RECORD EXCERPTS:
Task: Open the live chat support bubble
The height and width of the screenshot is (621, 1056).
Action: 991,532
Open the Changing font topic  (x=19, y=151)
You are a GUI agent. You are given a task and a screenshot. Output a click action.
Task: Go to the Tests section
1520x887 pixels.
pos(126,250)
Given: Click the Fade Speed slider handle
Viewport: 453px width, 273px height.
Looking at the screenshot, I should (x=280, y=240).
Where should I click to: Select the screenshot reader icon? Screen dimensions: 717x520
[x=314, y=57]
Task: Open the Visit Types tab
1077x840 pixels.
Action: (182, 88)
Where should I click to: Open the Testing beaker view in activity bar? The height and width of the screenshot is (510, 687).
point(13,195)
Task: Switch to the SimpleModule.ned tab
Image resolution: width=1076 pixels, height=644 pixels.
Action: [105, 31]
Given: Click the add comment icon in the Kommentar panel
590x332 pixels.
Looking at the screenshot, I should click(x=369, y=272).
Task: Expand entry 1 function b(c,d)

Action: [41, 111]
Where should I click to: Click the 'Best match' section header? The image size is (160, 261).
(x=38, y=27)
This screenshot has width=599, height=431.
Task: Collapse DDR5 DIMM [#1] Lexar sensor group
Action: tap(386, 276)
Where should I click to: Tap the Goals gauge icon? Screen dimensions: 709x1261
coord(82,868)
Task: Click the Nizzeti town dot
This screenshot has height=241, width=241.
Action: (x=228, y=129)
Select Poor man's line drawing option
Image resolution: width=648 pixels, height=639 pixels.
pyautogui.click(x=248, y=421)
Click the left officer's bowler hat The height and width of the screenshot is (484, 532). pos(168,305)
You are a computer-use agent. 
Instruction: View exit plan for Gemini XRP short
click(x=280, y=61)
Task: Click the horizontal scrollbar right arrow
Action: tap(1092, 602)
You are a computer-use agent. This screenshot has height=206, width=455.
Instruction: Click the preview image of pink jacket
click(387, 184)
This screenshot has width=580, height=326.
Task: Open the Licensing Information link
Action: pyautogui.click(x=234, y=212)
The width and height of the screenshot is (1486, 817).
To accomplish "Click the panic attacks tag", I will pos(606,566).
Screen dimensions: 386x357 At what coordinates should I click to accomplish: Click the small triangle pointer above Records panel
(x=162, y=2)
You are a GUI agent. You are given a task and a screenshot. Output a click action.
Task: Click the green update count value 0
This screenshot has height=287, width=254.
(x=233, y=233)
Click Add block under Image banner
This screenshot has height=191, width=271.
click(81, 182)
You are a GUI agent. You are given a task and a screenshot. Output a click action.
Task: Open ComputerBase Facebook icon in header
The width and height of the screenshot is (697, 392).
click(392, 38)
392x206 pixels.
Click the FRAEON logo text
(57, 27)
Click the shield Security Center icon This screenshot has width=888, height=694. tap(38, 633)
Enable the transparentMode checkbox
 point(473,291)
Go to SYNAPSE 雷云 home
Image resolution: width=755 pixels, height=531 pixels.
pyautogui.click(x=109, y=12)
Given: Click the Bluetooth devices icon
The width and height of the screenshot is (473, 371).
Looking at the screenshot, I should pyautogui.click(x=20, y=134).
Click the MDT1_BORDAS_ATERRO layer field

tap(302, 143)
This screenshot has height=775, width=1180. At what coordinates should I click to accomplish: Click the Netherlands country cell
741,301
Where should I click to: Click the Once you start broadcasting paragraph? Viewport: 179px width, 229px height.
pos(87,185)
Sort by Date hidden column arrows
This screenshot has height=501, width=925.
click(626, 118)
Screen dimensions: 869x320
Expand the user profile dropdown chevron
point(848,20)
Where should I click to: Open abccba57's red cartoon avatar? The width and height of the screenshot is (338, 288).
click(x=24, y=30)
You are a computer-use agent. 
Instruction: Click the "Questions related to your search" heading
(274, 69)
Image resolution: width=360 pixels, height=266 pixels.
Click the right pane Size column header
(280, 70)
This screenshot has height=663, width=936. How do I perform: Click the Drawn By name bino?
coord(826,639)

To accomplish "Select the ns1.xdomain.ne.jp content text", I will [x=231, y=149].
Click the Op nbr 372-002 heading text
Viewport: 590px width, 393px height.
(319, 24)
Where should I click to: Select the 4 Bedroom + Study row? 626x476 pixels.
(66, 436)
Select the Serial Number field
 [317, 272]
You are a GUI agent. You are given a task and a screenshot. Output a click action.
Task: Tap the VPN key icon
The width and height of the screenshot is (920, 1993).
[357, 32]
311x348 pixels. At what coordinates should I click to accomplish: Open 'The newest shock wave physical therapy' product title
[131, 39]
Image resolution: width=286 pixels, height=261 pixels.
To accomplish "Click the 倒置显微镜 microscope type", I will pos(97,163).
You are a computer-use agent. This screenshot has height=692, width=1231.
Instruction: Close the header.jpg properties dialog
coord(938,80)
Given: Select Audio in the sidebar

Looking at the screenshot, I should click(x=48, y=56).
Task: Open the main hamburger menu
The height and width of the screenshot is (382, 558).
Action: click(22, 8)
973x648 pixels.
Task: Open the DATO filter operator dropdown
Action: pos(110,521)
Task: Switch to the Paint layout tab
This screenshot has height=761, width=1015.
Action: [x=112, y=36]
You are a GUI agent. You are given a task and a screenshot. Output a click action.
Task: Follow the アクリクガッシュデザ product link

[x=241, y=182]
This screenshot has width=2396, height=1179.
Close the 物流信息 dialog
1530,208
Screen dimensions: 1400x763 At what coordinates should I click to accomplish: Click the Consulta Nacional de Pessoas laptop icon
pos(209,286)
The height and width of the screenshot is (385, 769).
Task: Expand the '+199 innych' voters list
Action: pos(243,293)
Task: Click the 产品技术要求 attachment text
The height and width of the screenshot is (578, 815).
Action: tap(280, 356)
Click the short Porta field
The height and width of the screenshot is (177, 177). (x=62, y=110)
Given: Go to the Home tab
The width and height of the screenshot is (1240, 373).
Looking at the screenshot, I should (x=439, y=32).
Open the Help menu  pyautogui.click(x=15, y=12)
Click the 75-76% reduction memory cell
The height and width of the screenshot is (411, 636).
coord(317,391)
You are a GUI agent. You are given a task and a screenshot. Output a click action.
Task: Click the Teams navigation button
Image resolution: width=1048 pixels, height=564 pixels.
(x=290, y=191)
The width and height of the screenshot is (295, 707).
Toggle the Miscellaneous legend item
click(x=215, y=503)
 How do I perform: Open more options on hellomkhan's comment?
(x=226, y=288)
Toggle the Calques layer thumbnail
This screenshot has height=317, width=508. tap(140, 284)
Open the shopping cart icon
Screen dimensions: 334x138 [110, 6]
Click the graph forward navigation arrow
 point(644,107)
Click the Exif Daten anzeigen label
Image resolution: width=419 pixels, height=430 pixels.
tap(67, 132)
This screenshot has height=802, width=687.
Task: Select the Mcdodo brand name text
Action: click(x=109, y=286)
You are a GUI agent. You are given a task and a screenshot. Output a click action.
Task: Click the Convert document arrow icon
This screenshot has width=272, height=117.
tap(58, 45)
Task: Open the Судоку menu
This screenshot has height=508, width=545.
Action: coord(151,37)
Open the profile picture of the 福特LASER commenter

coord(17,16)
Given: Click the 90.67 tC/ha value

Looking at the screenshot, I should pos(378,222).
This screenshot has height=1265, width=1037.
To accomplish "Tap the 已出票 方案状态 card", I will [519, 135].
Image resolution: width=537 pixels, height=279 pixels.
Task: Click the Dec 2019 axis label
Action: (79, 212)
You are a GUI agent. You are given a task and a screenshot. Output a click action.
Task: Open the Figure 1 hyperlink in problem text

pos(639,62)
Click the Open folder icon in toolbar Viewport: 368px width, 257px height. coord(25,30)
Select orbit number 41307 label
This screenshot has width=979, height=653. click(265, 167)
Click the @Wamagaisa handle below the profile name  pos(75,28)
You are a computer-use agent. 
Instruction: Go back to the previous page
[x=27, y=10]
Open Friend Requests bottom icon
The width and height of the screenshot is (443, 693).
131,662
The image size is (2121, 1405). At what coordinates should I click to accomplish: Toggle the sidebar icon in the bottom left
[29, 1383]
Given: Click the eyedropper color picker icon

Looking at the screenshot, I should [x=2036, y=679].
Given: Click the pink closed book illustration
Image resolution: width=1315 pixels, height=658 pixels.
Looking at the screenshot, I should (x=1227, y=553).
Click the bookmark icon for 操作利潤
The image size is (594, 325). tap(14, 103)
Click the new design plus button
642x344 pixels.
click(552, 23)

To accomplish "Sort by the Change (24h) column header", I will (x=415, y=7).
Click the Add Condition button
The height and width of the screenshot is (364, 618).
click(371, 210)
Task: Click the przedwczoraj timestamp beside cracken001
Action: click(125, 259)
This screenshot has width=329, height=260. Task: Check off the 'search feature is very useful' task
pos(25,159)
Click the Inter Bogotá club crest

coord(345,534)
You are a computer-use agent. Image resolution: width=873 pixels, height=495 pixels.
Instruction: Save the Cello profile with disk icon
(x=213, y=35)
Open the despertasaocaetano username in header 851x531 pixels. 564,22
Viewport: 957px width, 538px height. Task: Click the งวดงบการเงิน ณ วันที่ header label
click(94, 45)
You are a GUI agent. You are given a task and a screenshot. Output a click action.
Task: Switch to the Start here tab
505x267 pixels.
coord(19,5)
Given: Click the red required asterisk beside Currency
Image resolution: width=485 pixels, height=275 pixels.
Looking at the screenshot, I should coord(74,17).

TASK DESCRIPTION: Please print the lines above word for word, from the very first one down to and including the line that contains "Action: tap(386, 276)".

COMPLETE ANSWER:
Task: Open the live chat support bubble
The height and width of the screenshot is (621, 1056).
Action: 991,532
Open the Changing font topic  (x=19, y=151)
You are a GUI agent. You are given a task and a screenshot. Output a click action.
Task: Go to the Tests section
1520x887 pixels.
pos(126,250)
Given: Click the Fade Speed slider handle
Viewport: 453px width, 273px height.
Looking at the screenshot, I should (x=280, y=240).
Where should I click to: Select the screenshot reader icon? Screen dimensions: 717x520
[x=314, y=57]
Task: Open the Visit Types tab
1077x840 pixels.
Action: (182, 88)
Where should I click to: Open the Testing beaker view in activity bar? The height and width of the screenshot is (510, 687).
point(13,195)
Task: Switch to the SimpleModule.ned tab
Image resolution: width=1076 pixels, height=644 pixels.
Action: [105, 31]
Given: Click the add comment icon in the Kommentar panel
590x332 pixels.
Looking at the screenshot, I should click(x=369, y=272).
Task: Expand entry 1 function b(c,d)

Action: [41, 111]
Where should I click to: Click the 'Best match' section header? The image size is (160, 261).
(x=38, y=27)
This screenshot has width=599, height=431.
Task: Collapse DDR5 DIMM [#1] Lexar sensor group
Action: tap(386, 276)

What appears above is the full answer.